FINANCE

Treasury transparency on tax and spend is a start

George Osborne's push for transparency is welcome but still doesn't bring central government up to the standard of local authorities. Michael Burton explains

In their annual council tax statements to residents local authorities for years have been breaking down where their spending is allocated. Central government has been much slower to follow. Although total public spending figures are available on the Treasury website this has hitherto been a task for anoraks who were prepared to trawl through the annual Public Expenditure Statistical Analyses report published each summer, not for the average taxpayer who wants to know at a glance just what their hard-earned cash is funding.
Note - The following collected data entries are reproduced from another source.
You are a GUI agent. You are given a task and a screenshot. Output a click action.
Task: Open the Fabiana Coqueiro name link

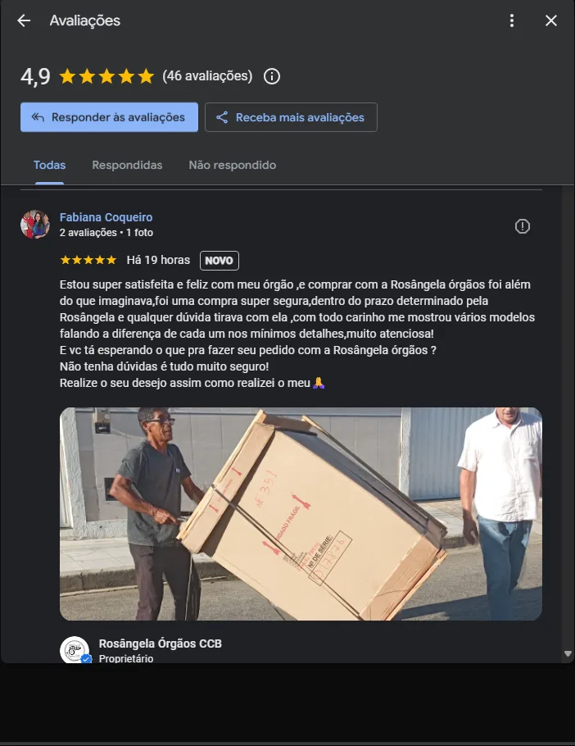(x=106, y=217)
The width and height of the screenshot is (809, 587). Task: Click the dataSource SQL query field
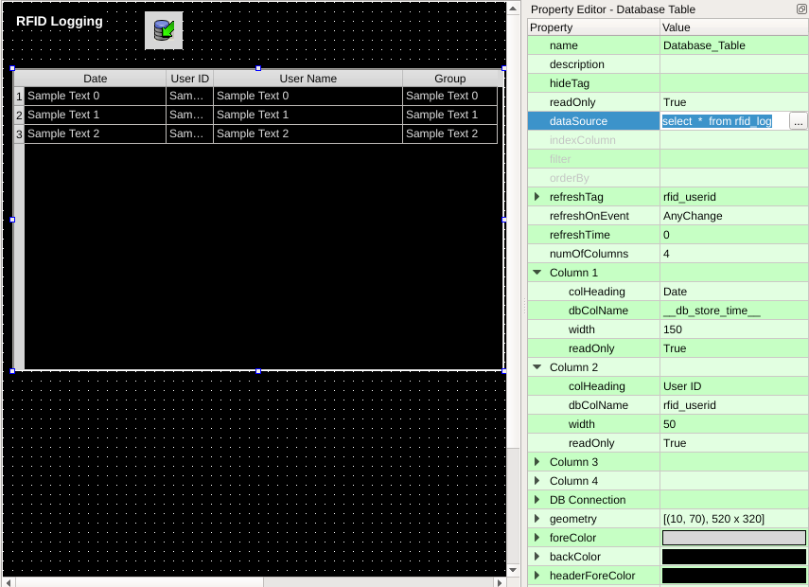(x=723, y=121)
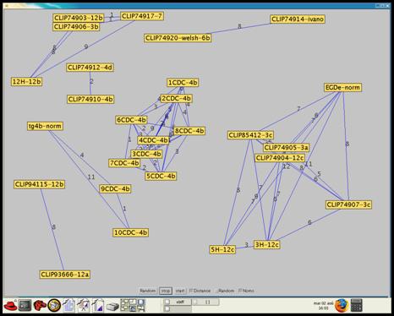Select the xteff window in the taskbar
The height and width of the screenshot is (316, 394).
click(x=178, y=302)
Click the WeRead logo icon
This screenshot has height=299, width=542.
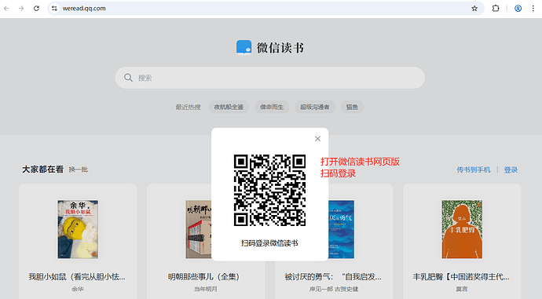(x=244, y=47)
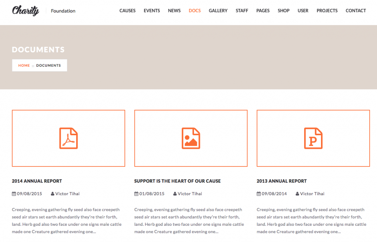Click the calendar icon beside 09/08/2014

tap(258, 193)
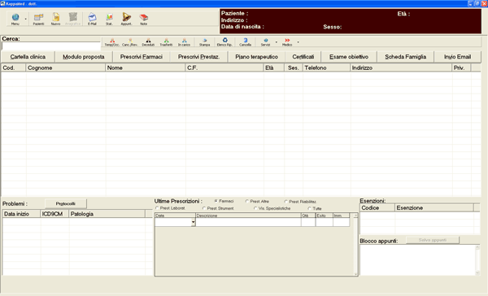Expand the Medico dropdown arrow
The height and width of the screenshot is (296, 488).
(298, 42)
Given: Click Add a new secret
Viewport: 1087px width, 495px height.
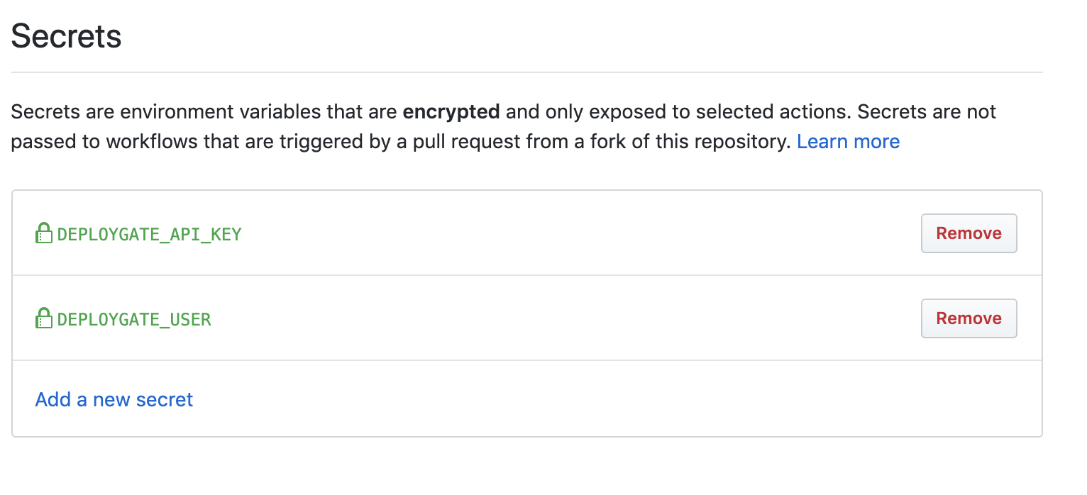Looking at the screenshot, I should (x=114, y=400).
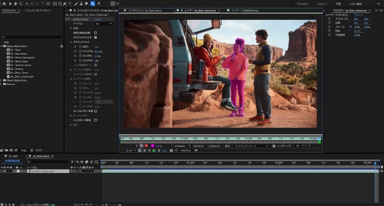Select the Type text tool
The width and height of the screenshot is (384, 206).
70,4
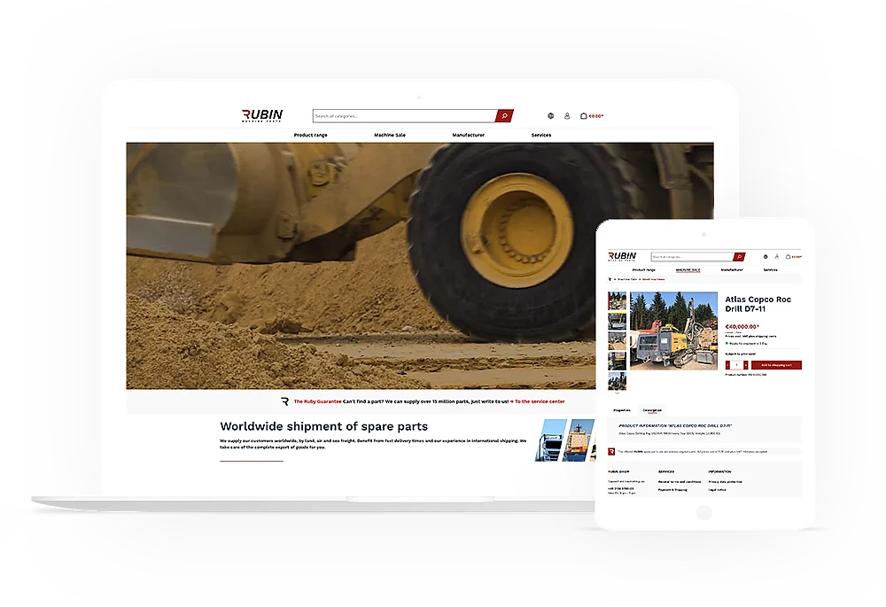Open the Product range menu on laptop
The image size is (886, 607).
[310, 135]
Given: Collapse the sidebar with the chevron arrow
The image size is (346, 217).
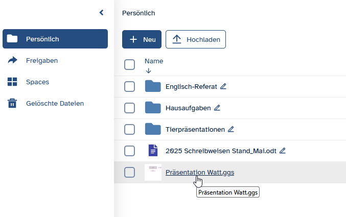Looking at the screenshot, I should [101, 13].
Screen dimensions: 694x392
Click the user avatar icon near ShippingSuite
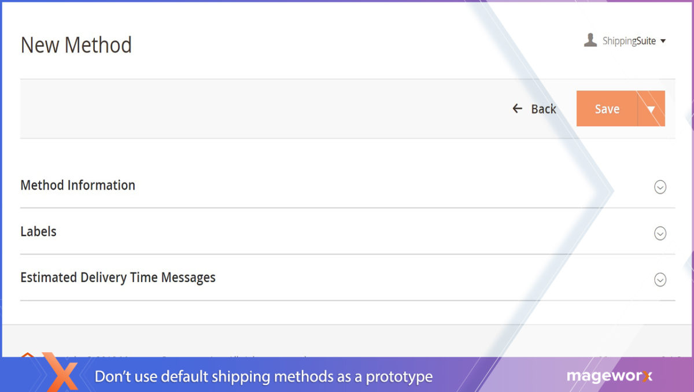pyautogui.click(x=590, y=40)
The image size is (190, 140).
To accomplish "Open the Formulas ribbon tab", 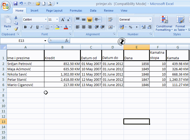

George Osborne changed this a couple of years ago in the cause of ‘transparency'. For the past two financial years HMRC has provided personal statements to show how the money is spent. Each taxpayer's annual tax bill is now divvied up between the various parts of the public sector, based on the percentages allocated from total managed spending. Having completed my own tax form for 2014/15 I now learn that the biggest share of my tax went on welfare (25.3%), then health (19.9%), state pensions (12.8%), education (12.5%), defence (5.4%), debt interest (5%) and public order and safety (4.4%). Government administration took 2% of my tax bill, while sports, libraries and museums was 1.8%, environment 1.7%, housing and utilities 1.6% and overseas aid 1.3%. The contribution to the EU budget took 0.6% of my tax bill.